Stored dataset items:

════

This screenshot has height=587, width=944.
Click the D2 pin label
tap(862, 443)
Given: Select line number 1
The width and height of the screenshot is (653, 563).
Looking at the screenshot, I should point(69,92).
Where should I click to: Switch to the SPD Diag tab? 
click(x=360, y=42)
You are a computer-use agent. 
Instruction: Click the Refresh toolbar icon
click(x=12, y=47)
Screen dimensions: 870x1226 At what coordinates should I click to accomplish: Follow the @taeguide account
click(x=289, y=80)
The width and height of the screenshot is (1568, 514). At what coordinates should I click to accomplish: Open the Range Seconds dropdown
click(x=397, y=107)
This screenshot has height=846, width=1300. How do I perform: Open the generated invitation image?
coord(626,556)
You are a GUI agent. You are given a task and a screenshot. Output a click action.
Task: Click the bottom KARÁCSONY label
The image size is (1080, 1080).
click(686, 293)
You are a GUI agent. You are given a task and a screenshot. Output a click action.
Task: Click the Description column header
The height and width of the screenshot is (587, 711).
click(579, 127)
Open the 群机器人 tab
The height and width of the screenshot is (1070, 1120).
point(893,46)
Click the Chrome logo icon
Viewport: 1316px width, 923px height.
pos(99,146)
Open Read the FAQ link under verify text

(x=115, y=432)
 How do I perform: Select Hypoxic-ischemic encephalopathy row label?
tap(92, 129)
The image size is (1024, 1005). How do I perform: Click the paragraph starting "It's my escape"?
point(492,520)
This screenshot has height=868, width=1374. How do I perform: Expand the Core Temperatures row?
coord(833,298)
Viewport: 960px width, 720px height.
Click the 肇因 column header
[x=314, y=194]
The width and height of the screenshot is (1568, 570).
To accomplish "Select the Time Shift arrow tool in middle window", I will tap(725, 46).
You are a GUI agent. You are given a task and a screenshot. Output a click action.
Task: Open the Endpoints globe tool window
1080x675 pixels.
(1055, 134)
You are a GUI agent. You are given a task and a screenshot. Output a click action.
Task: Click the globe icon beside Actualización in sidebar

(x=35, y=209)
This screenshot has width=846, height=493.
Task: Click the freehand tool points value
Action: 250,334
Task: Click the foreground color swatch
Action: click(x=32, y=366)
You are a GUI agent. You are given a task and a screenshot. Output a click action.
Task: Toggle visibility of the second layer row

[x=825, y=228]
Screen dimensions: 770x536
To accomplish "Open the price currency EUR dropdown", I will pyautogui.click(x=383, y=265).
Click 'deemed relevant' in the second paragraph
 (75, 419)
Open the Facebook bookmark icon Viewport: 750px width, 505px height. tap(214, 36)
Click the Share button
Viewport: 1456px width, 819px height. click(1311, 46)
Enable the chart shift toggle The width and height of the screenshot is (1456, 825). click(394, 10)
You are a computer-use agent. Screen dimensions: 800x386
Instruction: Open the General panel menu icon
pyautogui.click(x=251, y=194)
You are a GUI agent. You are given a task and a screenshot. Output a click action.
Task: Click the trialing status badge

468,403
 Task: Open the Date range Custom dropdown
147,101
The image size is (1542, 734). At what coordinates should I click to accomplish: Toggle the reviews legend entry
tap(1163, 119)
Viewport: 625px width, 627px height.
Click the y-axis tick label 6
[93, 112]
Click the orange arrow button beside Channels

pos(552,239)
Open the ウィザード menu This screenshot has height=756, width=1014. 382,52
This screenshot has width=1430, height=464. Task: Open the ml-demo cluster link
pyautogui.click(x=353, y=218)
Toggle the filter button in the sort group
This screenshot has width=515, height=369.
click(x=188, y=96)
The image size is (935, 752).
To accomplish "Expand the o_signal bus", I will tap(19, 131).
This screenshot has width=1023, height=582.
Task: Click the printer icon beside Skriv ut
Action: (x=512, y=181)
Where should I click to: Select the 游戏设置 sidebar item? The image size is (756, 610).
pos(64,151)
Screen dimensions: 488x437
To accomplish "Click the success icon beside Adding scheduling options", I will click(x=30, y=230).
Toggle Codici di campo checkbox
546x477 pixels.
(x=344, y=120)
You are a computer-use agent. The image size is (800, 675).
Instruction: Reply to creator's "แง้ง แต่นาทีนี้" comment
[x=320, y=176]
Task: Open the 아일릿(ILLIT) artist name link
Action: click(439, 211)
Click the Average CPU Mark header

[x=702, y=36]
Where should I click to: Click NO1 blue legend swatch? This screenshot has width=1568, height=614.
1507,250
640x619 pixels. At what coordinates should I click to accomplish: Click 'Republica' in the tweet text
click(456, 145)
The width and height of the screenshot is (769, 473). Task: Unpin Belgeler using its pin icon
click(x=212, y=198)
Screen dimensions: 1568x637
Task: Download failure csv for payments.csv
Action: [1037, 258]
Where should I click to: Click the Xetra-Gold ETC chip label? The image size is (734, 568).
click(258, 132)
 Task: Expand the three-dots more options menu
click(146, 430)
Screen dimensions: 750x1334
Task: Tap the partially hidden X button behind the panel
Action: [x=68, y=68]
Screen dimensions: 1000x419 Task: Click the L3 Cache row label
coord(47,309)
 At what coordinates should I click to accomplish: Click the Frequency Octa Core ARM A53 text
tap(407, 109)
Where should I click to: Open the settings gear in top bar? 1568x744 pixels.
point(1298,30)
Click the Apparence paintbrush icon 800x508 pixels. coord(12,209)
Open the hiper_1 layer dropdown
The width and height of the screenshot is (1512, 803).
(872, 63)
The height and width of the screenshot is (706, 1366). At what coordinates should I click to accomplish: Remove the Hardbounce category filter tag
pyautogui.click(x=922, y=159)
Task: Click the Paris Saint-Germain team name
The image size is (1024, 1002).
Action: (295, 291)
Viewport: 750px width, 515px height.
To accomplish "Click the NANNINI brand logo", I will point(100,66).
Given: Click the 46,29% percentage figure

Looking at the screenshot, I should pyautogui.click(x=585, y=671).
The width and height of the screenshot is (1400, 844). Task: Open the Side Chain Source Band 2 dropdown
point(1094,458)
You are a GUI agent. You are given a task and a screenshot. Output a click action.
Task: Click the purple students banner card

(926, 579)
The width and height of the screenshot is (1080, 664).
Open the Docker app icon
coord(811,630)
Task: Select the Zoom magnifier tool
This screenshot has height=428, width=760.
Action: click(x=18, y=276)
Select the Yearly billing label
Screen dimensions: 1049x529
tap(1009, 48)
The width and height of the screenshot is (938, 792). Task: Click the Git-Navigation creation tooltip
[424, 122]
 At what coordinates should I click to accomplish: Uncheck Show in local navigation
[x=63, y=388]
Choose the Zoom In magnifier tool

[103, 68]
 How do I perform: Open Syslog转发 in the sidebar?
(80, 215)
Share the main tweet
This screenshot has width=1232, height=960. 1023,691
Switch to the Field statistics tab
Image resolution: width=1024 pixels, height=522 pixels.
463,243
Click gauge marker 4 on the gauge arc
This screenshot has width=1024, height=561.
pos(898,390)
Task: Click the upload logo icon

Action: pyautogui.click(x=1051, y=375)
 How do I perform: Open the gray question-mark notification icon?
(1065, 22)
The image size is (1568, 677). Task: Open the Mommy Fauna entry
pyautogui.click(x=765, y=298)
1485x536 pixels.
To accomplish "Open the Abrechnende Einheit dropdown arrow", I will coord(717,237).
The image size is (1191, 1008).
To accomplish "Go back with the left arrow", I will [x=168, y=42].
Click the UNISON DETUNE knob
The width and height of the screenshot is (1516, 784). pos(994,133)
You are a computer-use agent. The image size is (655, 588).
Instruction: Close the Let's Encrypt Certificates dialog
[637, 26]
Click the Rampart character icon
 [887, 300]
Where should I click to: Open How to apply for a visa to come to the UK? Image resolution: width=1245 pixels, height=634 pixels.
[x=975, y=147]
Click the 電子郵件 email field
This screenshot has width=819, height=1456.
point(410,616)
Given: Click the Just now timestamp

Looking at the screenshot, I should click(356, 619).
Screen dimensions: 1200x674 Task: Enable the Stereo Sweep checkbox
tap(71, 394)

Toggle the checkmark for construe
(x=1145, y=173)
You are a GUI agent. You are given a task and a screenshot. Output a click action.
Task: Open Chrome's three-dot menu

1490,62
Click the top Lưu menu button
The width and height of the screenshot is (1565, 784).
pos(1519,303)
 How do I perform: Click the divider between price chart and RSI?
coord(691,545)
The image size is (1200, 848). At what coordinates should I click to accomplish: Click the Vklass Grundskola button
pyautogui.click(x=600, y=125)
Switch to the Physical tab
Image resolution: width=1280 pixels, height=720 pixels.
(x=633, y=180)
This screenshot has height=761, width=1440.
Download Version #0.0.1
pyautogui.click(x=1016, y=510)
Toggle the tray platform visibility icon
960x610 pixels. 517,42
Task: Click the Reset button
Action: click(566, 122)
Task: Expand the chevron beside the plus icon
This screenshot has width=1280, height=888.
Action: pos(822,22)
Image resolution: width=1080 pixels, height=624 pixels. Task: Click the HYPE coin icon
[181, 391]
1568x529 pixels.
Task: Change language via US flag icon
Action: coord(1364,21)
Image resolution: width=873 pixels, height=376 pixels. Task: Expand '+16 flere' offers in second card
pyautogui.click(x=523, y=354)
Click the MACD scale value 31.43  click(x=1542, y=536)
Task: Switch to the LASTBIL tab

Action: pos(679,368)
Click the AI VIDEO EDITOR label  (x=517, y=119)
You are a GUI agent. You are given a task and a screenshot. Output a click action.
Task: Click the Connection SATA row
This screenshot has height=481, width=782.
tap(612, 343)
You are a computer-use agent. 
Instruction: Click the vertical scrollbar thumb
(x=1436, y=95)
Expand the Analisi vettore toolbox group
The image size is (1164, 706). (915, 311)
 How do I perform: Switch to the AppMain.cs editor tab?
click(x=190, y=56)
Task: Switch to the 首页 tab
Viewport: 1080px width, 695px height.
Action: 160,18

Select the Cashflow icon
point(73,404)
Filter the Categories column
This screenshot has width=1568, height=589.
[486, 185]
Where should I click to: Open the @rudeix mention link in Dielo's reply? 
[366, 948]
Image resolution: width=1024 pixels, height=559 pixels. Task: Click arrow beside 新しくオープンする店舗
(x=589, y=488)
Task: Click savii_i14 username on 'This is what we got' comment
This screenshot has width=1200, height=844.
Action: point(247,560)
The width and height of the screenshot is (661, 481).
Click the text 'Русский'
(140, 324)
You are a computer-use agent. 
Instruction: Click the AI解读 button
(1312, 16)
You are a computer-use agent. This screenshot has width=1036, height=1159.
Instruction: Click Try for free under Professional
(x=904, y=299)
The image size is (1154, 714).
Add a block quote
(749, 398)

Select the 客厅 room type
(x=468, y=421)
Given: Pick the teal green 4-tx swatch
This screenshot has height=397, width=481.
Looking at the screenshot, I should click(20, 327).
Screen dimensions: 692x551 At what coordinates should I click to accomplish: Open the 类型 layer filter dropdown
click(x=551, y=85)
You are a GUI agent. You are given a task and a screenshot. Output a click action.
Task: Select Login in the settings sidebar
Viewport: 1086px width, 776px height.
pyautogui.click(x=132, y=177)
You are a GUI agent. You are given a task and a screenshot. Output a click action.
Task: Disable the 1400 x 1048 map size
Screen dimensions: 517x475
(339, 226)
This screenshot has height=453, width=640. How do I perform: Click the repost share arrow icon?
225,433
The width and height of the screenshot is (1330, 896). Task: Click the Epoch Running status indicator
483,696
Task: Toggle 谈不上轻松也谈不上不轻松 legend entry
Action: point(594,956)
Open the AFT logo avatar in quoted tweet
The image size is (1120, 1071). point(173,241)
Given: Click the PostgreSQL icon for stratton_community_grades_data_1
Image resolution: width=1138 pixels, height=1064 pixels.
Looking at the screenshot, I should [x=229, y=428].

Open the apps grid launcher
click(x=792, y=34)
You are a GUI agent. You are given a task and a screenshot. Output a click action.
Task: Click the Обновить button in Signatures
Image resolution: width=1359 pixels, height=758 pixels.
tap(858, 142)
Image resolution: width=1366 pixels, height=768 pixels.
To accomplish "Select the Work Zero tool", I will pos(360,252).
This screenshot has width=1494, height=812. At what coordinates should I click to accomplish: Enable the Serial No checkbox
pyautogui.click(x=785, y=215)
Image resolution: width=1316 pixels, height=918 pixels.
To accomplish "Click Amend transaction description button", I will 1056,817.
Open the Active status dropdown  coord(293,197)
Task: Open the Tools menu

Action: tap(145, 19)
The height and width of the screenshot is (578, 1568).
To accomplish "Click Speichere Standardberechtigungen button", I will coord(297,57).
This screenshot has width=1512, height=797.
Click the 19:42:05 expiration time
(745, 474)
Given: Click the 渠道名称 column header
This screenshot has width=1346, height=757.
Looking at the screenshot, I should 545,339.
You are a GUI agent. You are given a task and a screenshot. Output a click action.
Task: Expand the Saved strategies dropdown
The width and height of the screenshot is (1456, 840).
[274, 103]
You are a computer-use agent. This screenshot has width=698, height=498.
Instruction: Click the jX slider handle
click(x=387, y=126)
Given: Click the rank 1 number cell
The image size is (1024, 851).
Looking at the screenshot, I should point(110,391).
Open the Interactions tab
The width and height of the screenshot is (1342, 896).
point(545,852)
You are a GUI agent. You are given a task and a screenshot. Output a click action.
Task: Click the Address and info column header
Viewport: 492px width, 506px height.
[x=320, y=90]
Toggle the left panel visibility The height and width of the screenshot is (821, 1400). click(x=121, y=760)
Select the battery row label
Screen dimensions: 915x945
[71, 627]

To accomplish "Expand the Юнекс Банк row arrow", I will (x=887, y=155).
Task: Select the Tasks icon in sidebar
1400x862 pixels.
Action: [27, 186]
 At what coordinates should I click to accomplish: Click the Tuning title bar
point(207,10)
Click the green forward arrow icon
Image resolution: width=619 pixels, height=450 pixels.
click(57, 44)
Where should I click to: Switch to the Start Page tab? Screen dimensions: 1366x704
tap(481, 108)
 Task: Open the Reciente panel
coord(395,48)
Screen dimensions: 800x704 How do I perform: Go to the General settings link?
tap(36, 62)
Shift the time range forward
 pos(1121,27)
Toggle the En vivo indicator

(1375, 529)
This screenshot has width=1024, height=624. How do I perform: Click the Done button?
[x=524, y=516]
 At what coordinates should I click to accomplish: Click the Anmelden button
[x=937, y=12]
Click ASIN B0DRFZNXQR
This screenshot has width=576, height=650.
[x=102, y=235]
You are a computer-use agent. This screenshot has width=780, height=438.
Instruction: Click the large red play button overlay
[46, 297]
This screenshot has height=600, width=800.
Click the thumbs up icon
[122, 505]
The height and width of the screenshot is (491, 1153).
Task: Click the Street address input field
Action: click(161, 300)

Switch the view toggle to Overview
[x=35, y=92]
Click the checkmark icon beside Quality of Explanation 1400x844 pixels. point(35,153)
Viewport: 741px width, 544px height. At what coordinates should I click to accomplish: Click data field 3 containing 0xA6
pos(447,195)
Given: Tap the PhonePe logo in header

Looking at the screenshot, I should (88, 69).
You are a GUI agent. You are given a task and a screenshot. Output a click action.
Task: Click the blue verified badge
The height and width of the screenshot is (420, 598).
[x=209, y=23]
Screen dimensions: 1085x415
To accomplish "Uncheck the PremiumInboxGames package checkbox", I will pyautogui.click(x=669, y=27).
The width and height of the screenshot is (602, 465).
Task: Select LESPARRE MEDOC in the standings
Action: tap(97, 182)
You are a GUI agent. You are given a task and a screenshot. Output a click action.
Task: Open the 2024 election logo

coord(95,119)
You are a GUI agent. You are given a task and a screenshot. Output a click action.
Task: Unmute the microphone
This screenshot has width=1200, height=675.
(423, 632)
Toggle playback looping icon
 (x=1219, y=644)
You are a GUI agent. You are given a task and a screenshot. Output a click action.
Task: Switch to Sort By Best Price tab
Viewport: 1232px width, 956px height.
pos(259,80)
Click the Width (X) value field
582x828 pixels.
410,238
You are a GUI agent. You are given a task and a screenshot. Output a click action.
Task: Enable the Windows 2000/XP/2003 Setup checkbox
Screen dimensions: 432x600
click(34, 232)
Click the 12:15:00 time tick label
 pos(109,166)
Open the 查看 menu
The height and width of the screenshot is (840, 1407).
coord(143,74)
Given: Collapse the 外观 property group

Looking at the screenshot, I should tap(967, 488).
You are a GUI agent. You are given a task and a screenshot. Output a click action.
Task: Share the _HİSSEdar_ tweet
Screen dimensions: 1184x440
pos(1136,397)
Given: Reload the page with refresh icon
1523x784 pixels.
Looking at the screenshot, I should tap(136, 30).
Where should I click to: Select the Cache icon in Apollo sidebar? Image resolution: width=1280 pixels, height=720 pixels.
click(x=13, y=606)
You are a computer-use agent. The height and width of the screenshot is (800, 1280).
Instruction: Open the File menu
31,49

════

Required work » Gather each line in the entries above where the string "computer" is found.

Your response »
You are a computer-use agent. 
You are a computer-use agent. Screen dimensions: 800x386
You are a computer-use agent. The image size is (800, 675).
You are a computer-use agent. The image size is (655, 588).
You are a computer-use agent. 
You are a computer-use agent. 
You are a computer-use agent. This screenshot has width=1036, height=1159.
You are a computer-use agent. This screenshot has width=698, height=498.
You are a computer-use agent. This screenshot has width=780, height=438.
You are a computer-use agent. The height and width of the screenshot is (800, 1280).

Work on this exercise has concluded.